Jakarta, IDN Times - Komisi Pemberantasan Korupsi (KPK) menetapkan Wakil Menteri Imigrasi dan Pemasyarakatan, Silmy Karim, serta tujuh pihak lainnya sebagai tersangka dugaan pemerasan dan gratifikasi terkait pengurusan izin tinggal warga negara asing (WNA) di Kementerian Hukum dan HAM/Imipas tahun 2022–2026.
Modusnya, diduga WNA dipersulit ketika mengurus izin tinggal. Selain itu, pemohon dipaksa membayar biaya tambahan.
"Diketahui bahwa WNA dalam melakukan pengurusan dokumen izin tinggal melalui biro jasa. Selanjutnya, biro jasa akan membantu pembayaran PNBP, verifikasi, hingga WNA mendapat izin tinggal," ujar Ketua KPK Setyo Budiyanto dalam konferensi pers di Gedung Merah Putih KPK, Jakarta Selatan, Kamis (4/6/2026).
"Pada praktiknya, proses permohonan izin tinggal tersebut dipersulit dan selalu ditolak. Pemohon dipaksa membayar biaya tambahan pada loket verifikasi di Kantor Imigrasi (wilayah), serta kembali membayar verifikasi di Dirjen Imigrasi (pusat), agar permohonan tersebut diproses," lanjutnya.
Setyo menerangkan, sejumlah pihak di Kementerian Imipas menerima uang senilai total Rp145,5 miliar baik secara langsung maupun perantara.
Kemudian, uang itu dibagian kepada sejumlah pihak di Kementerian setiap Jumat. Silmy Karim diduga mendapatkan Rp100 juta setiap pekannya.
"Uang tersebut, kemudian dibagikan kepada para oknum di Dirjen Imipas/Kementerian Imipas setiap pekan di hari Jumat, salah satunya saudara SK yang menerima jatah rutin sebesar Rp100 juta per minggu," ujar Setyo.
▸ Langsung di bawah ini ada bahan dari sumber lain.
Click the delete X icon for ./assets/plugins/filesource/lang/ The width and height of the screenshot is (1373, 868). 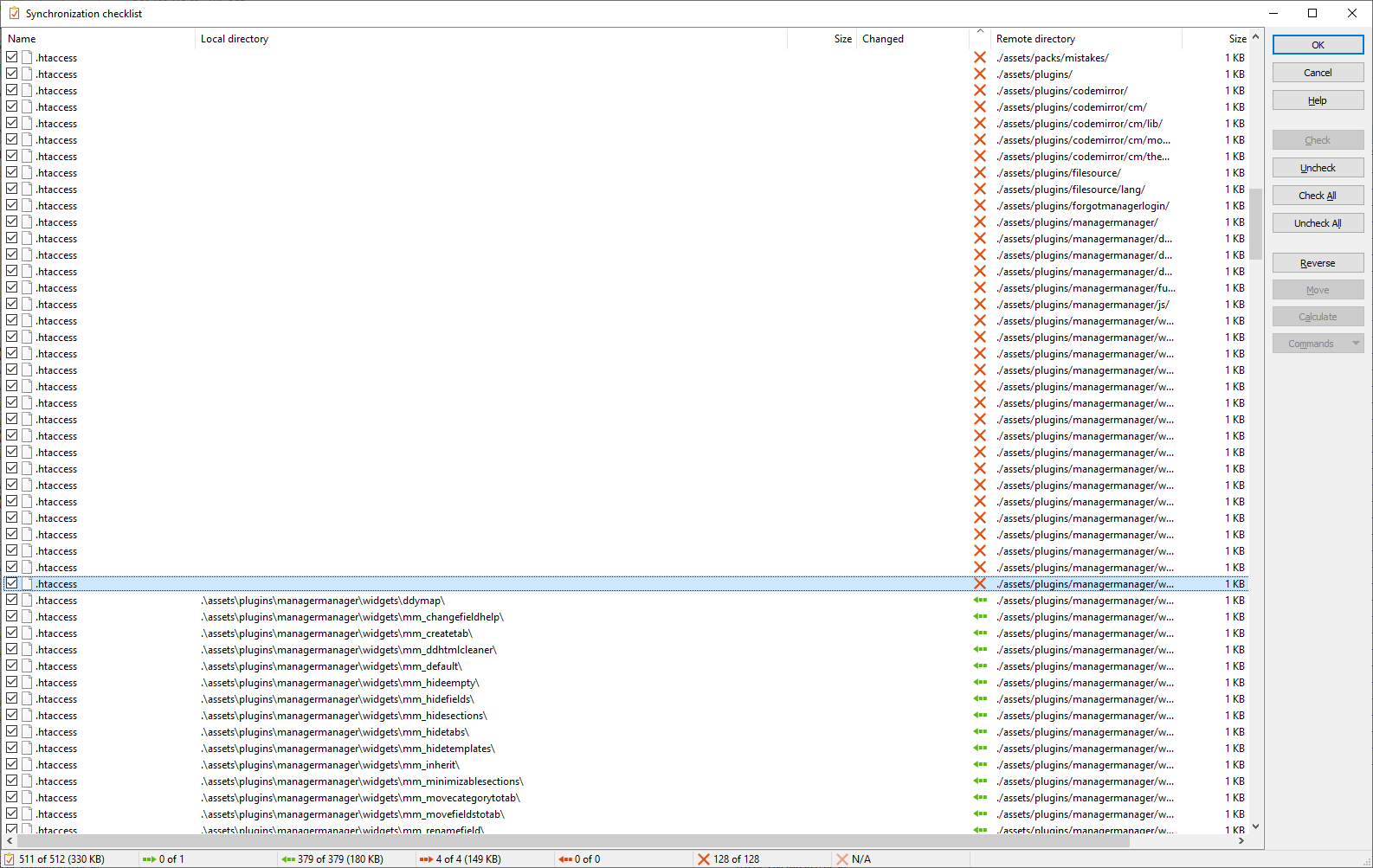click(x=979, y=190)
"Uang tersebut digunakan oleh para pihak untuk kepentingan pribadi, pembelian aset, maupun kegiatan usaha seperti mendirikan perusahaan towing untuk menyamarkan penerimaan uang tersebut," imbuhnya.
KPK pun menetapkan delapan tersangka dalam perkara ini. Berikut daftarnya:
1. Wamen Imipas 2025-2026 dan Dirjen Imipas 2023-2024 Silmy Karim (SK)
2. Plt Dirjen Imigrasi 2024-2025 Saffar Muhammad Godam (SMG)
3. Direktur Izin Tinggal dan Status Keimigrasian Ditjen Imigrasi Jaya Saputra (JS)
4. Kasubdit Alih Status Izin Tinggal di Direktorat Izin Tinggal dan Status Keimigrasian Ditjen Imigrasi Tessar Bayu Setyaji (TBS)
5. Kasubdit di Direktorat Izin Tinggal, Bagus Bramantyo (BGS)
6. Kepala Kantor Imigrasi Jakarta Pusat 2024-2025 dan Kepala Kantor Imigrasi Kelas I Khusus Non TPI Jakarta Barat 2025-2026 Ronald Arman Abdullah (RAA)
7. Ketua Tim Alih Status ITAS, Juniadi sri priambudi (JSP)
8. Staf Subdit Izin Tinggal, Gusti Benardiansyah (GST)
Atas perbuatannya, para tersangka disangkakan telah melakukan perbuatan tindak pidana korupsi sebagaimana dimaksud dalam Pasal 12 huruf e dan atau Pasal 12B Undang-Undang Nomor 31 Tahun 1999 tentang Pemberantasan Tindak Pidana Korupsi sebagaimana telah diubah dengan Undang-Undang Nomor 20 Tahun 2001 tentang pemberantasan tindak pidana korupsi Jo. Pasal 20 huruf c UU No. 1 Tahun 2023 tentang KUHP.